_Source material:_
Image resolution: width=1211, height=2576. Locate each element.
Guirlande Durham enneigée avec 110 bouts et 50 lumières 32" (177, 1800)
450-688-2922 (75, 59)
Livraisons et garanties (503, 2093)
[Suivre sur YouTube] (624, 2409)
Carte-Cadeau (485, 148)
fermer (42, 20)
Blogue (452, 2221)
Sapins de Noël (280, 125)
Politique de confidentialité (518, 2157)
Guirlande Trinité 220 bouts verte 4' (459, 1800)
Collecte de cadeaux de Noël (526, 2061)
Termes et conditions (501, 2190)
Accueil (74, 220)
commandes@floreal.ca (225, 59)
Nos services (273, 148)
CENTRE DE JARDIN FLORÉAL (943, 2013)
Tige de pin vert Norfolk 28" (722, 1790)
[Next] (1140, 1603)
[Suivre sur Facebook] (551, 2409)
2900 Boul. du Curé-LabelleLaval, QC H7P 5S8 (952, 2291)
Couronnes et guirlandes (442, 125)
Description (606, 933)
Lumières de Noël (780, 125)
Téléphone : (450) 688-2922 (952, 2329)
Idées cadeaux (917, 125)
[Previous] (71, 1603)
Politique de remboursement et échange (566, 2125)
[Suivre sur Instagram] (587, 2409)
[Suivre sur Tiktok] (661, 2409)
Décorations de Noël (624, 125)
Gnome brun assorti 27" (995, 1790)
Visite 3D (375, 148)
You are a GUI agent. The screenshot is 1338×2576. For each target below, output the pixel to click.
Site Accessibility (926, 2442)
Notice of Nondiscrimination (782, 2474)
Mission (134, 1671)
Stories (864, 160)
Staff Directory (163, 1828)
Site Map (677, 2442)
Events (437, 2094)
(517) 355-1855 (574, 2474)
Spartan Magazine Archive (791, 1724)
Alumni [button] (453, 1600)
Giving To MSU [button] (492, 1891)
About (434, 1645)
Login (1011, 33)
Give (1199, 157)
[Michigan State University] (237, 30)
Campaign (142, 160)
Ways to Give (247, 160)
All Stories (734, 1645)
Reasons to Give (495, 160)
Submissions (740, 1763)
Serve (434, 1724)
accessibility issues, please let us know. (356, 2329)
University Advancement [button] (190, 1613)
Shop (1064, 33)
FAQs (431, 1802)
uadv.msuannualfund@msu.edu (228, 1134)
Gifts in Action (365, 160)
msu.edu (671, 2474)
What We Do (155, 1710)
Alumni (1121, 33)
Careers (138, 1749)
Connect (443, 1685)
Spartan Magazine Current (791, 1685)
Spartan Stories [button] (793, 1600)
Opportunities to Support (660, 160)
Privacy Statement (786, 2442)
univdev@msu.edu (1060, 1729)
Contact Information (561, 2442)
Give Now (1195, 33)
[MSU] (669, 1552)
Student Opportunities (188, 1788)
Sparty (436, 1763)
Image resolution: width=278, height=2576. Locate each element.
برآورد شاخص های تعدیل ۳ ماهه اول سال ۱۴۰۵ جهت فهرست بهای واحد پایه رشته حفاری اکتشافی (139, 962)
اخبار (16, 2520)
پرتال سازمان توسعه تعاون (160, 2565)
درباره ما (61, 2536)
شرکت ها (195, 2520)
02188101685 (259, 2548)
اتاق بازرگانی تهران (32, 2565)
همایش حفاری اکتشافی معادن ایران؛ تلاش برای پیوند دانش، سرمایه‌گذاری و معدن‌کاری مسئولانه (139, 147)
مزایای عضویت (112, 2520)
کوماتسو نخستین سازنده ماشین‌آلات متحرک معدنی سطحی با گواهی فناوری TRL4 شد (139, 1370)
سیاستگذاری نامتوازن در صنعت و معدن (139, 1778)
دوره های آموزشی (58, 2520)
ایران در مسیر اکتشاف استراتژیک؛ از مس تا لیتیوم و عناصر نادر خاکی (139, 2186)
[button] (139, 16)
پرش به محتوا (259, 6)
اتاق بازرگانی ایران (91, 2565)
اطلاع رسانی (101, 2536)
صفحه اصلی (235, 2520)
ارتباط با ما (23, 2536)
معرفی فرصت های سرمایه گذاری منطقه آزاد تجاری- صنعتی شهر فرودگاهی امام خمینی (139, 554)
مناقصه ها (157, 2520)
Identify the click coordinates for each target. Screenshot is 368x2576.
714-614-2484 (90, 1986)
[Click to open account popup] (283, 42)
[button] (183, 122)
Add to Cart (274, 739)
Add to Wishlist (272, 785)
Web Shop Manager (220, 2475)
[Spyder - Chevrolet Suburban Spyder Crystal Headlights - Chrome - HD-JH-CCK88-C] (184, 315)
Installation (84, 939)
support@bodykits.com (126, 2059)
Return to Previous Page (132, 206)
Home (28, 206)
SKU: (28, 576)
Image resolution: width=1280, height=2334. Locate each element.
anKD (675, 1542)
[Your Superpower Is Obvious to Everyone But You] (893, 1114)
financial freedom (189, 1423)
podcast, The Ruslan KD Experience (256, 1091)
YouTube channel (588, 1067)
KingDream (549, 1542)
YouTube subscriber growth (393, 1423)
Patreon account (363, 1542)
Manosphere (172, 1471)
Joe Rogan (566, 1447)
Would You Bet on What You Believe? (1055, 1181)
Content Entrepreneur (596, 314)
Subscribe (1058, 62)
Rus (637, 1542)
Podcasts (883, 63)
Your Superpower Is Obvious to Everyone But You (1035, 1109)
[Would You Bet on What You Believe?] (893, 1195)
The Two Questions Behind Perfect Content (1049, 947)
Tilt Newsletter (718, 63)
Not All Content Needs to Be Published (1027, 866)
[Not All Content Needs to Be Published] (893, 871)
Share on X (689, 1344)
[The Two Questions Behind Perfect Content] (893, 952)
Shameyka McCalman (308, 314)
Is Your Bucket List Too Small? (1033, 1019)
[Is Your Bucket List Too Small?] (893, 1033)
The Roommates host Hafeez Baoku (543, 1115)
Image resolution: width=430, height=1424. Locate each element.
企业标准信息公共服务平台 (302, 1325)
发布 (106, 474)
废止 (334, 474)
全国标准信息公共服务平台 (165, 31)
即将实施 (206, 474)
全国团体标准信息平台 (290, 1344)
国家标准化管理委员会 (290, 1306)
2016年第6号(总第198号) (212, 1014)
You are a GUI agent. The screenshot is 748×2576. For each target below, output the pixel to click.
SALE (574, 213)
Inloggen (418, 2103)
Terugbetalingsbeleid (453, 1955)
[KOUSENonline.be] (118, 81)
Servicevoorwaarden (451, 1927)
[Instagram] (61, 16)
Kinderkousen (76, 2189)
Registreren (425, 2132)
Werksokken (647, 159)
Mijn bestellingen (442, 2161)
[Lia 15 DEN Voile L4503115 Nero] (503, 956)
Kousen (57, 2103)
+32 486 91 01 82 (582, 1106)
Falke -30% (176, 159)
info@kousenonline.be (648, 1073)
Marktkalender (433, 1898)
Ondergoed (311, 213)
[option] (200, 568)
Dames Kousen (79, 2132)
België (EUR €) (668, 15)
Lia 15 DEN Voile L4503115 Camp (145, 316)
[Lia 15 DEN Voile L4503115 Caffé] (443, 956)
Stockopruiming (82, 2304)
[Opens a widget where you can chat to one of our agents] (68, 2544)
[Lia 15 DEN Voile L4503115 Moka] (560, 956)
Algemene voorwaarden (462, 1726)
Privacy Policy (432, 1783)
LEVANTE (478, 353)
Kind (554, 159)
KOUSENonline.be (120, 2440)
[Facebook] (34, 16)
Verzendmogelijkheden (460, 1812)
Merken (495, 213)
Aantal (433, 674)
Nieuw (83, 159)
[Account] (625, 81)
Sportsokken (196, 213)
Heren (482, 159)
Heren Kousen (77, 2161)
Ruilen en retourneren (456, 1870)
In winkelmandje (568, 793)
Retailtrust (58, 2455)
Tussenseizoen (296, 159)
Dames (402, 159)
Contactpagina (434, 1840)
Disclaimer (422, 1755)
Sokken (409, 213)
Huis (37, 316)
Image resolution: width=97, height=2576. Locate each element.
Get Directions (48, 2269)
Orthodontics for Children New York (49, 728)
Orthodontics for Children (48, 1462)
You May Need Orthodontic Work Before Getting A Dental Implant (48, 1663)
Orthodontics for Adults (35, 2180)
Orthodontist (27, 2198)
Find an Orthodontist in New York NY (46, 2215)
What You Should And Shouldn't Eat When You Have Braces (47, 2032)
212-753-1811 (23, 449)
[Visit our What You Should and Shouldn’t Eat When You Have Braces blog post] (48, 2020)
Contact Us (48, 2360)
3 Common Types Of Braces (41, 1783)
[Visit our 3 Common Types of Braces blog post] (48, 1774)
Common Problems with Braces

_What you need to do:_ Starting with the line that holds "Décorations de Noël (624, 125)" and ending with the line that holds "Giving To MSU [button] (492, 1891)", retype every line in the data above exactly, and nothing else.

_Answer to this task:_
Décorations de Noël (624, 125)
Gnome brun assorti 27" (995, 1790)
Visite 3D (375, 148)
You are a GUI agent. The screenshot is 1338×2576. For each target below, output the pixel to click.
Site Accessibility (926, 2442)
Notice of Nondiscrimination (782, 2474)
Mission (134, 1671)
Stories (864, 160)
Staff Directory (163, 1828)
Site Map (677, 2442)
Events (437, 2094)
(517) 355-1855 (574, 2474)
Spartan Magazine Archive (791, 1724)
Alumni [button] (453, 1600)
Giving To MSU [button] (492, 1891)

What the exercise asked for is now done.